Ethosome provides a dermal delivery system that overcomes the natural skin barrier that has prevented anti-cancer drugs applied on the skin from reaching their targets. Drugs encased in Ethosome are able to penetrate even into the deep skin layers where basal carcinoma cells occur, thereby providing a non-invasive alternative to surgical intervention. A number of clinical studies, including a recent one on the use of Ethosomalprostaglandin for treatment of impotence, have shown their efficiency, and the delivery system can be used in cosmetic compounds.

New and safer compounds for treatment of epilepsy patients and those suffering from other neural disorders have been developed by Prof. Meir Bialer and Prof. Boris Yagen. Their work at the pharmaceutics, medicinal chemistry and natural products department at the pharmacy school is also being recognized by a Kaye Prize they will share.

They developed a potential alternative for valproic acid (VPA), one of the leading anti-epileptic drugs, which has been used as a central nervous system treatment since 1967, but which also has serious safety drawbacks. Its side effects can cause damage especially to children or women of child-bearing age. Patents have been obtained by Yissum.

The Barenholz Prize for Creativity and Originality in Applied Research will be presented to a 29-year-old HU doctoral student at the pharmacy school, for her work in discovering a way to prevent restenosis – recurrent blocking of coronary arteries after angioplasty (balloon therapy).

The award, named for its donor, cancer researcher Prof. Yehezkel Barenholz, will be presented during the board meetings to Hila Epstein-Barash. In her research, she and her colleagues hypothesized that if the macrophages that accumulate in the area of the angioplastic treatment could be inactivated, the problem could be solved. The problem was how to deliver a cell-specific drug that could achieve this.
In their research they found that this could be accomplished through the use of bisphosphonates – bone-seeking agents used clinically to treat osteoporosis – which have high affinity to calcium and are assimilated into bone tissue by osteoclasts – which are closely related to macrophages. The problem before them was how to reach the targeted area of macrophages in the blood vessels, since the drug alone, due to its chemical makeup, is not able to cross cell membranes.

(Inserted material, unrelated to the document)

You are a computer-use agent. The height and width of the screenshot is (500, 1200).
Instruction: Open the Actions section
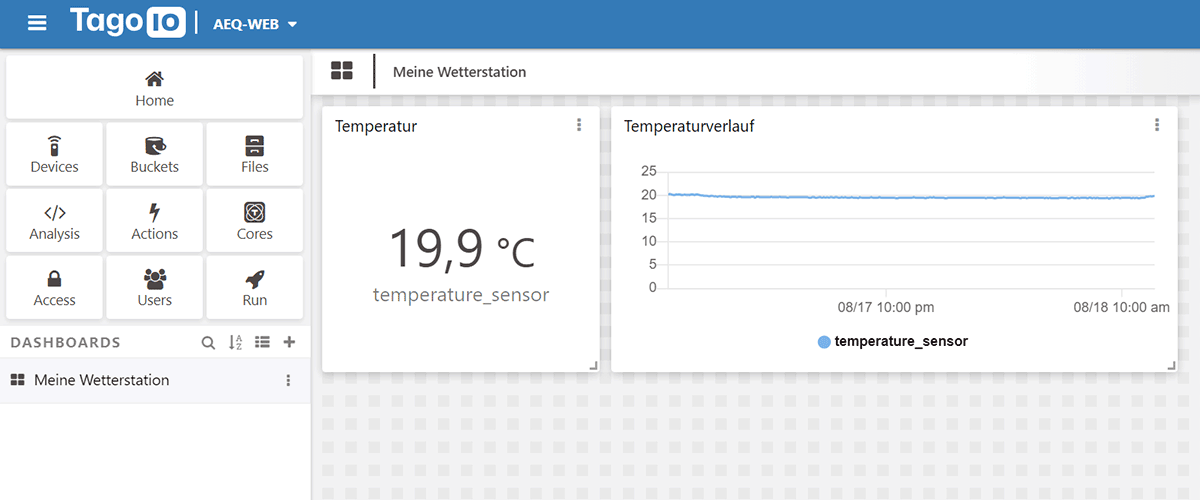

The researchers subsequently found that by encapsulating the bisphosphonates in liposomes, the drug could be delivered to the macrophages in the blood vessels that had been opened by angioplasty. The scientists found that a single injection of liposomes containing bisphosphonates, soon after angioplasty, significantly prevented restenosis in rat and rabbit models, markedly reducing the thickness of the inner wall of the affected arteries and leaving enough room for the blood to circulate.
Pre-clinical trials are now proceeding in Australia, using this procedure which is non-toxic and presents no side effects.